Los datos registrados por la Secretaría de Hacienda durante el periodo enero-agosto de 2019 siguen marcando una alerta. No sólo los ingresos cayeron en su conjunto, sino que los recursos provenientes de gasolinas y diesel, que han aumentado en los últimos meses en términos reales, no han logrado compensar la magnitud de la caída de los ingresos petroleros. Además, el gasto federal continúa deprimido y ha dejado de apoyar el crecimiento.

La confianza vuelve a estar en entredicho. Las inversiones tal vez no logren recuperar el dinamismo perdido. La merma de ingresos marca una situación que representa otra vuelta de tuerca a la capacidad del gasto para impulsar el crecimiento. Con ello, las finanzas públicas entran en una crisis inusitada. El cierre de 2019 será difícil y el comienzo de 2020 problemático.

Los ingresos presupuestarios cayeron -2.1% durante enero-agosto del presente año respecto al mismo periodo de 2018. Los ingresos tributarios crecieron 2.5% en términos reales (2,202.6 miles de millones de pesos) respecto al año pasado, pero sin los recursos del IEPS de combustibles éstos se contrajeron -1.2% en el mismo lapso, lo que significa que los ingresos por combustibles representan para el gobierno federal una compensación coyuntural, la cual sin embargo no alcanza para cubrir la brecha de los ingresos petroleros.

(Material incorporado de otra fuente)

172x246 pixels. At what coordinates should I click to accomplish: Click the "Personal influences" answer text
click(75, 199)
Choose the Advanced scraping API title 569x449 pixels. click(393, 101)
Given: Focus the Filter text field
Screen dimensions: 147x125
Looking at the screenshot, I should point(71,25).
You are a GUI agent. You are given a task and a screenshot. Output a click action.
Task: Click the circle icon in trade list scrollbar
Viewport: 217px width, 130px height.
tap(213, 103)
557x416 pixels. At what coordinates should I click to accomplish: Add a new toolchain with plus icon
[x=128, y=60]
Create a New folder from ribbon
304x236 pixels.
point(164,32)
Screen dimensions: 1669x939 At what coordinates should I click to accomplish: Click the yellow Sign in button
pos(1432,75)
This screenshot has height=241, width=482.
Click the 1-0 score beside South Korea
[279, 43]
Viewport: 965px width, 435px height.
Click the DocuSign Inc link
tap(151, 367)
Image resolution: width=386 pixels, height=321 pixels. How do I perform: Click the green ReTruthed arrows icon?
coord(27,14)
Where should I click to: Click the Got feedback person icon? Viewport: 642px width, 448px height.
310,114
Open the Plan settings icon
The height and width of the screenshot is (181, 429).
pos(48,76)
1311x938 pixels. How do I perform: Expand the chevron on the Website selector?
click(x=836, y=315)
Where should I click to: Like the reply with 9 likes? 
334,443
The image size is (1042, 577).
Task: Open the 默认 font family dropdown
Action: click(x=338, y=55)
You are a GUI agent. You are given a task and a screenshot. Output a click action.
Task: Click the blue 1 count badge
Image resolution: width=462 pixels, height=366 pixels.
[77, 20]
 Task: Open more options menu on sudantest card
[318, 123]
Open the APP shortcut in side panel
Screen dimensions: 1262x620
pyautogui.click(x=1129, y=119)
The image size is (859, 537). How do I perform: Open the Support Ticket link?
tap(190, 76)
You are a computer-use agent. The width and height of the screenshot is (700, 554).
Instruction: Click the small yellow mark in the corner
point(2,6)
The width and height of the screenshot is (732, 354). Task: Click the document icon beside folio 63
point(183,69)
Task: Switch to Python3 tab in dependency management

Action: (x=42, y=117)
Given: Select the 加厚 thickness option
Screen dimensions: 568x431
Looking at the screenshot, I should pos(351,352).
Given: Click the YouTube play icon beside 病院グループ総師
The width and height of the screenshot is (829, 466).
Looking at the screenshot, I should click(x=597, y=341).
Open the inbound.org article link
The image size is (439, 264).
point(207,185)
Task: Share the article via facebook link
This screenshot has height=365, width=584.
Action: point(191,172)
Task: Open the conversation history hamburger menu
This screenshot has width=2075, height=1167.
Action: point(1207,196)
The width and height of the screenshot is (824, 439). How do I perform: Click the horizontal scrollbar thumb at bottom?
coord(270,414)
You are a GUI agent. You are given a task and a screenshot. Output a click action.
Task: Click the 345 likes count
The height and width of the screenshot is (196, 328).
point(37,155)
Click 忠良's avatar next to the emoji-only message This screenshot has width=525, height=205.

En efecto, durante agosto la recaudación del impuesto sobre la renta (ISR) fue de 121,317.6 millones de pesos, equivalente a una caída de -3.6% real en comparación con el mismo mes de 2018. Respecto al impuesto al valor agregado (IVA) la captación de 67,440.9 millones de pesos fue -11.6% menor. En el impuesto especial sobre producción y servicios (IEPS) se recaudaron 45,144.6 millones de pesos, un aumento de 65.4% real; en el rubro del IEPS correspondiente a gasolinas y diesel la captación llegó a 25,735.0 millones de pesos, es decir, el 60.5% más en términos reales.

En cuanto a las cifras acumuladas, mientras los ingresos provenientes del impuesto sobre la renta cayeron entre enero y agosto -0.4% real en comparación con 2018 y los del impuesto al valor agregado también se redujeron -2.9% en similar periodo, los que derivan del IEPS crecieron en su conjunto 32.8% en el mismo lapso. Dentro de este rubro, el IEPS de gasolinas y diesel contribuyó con 114,002.3 millones de pesos de enero a agosto, un aumento de 65.6% en lo que va del año respecto a 2018.

Los ingresos petroleros del sector público cayeron -29.5 real en agosto y -19.7 acumulado entre enero y agosto de 2019.

Esta caída de ingresos explica una parte del subejercicio en el gasto, que al mes de agosto alcanzó 235 mil millones de pesos, esto es, el 6% del presupuesto aprobado para el periodo.

En cuanto al rubro de gasto, el gasto neto total por 3,648.6 miles de millones de pesos registró una caída de -4.0% real entre enero y agosto de 2019 respecto a los mismos meses de 2018. En agosto de 2019 este rubro alcanzó la cifra de 392,421.9 millones de pesos, o sea -11.9 menor que el mismo mes de 2018.

El gasto programable pagado del sector público por 2,589,689.0 millones de pesos se redujo -4.6% real entre enero y agosto de 2019. En el mes de agosto, por este concepto se erogaron 298,637.4 millones de pesos, una reducción de -12.2%.

La deuda pública acumuló entre enero y agosto 11,108.5 miles de millones de pesos, un aumento real de 3.6% en el mismo lapso considerado respecto a 2018.

La inversión física de 51,124.5 millones de pesos, se redujo en -11.2% en agosto. Durante el periodo enero a agosto, la cifra de 373,364.1 millones de pesos fue menor en -15.2% real.

Es preciso comentar que aunque los ingresos públicos son menores y el costo financiero aumentó en relación con el año anterior, la disciplina financiera se ha mantenido firme. El balance primario, en los resultados, es positivo.

En suma, menores ingresos públicos disponibles se han traducido en menores niveles de inversión, lo que a su vez impacta en el crecimiento económico y, por ende, en la recaudación. Estamos aún en espera de la política económica de nueva manufactura, basada en el “modelo de crecimiento de la cuarta transformación”, alejado del neoliberalismo, que resuelva esta situación de emergencia y abra el camino a un escenario distinto. Lo bueno de todo es que estamos avanzando “en el desarrollo”, aunque no crezcamos.

Esperamos que la reacción del gobierno federal sea contundente y suficiente para romper este círculo vicioso de restricción y pérdida de dinamismo, y sustituirlo por otro virtuoso de inversión y productividad. Hay tiempo para ello, aunque no mucho, pues 2020 ya está cerca y puede repetirse esta circunstancia de astringencia.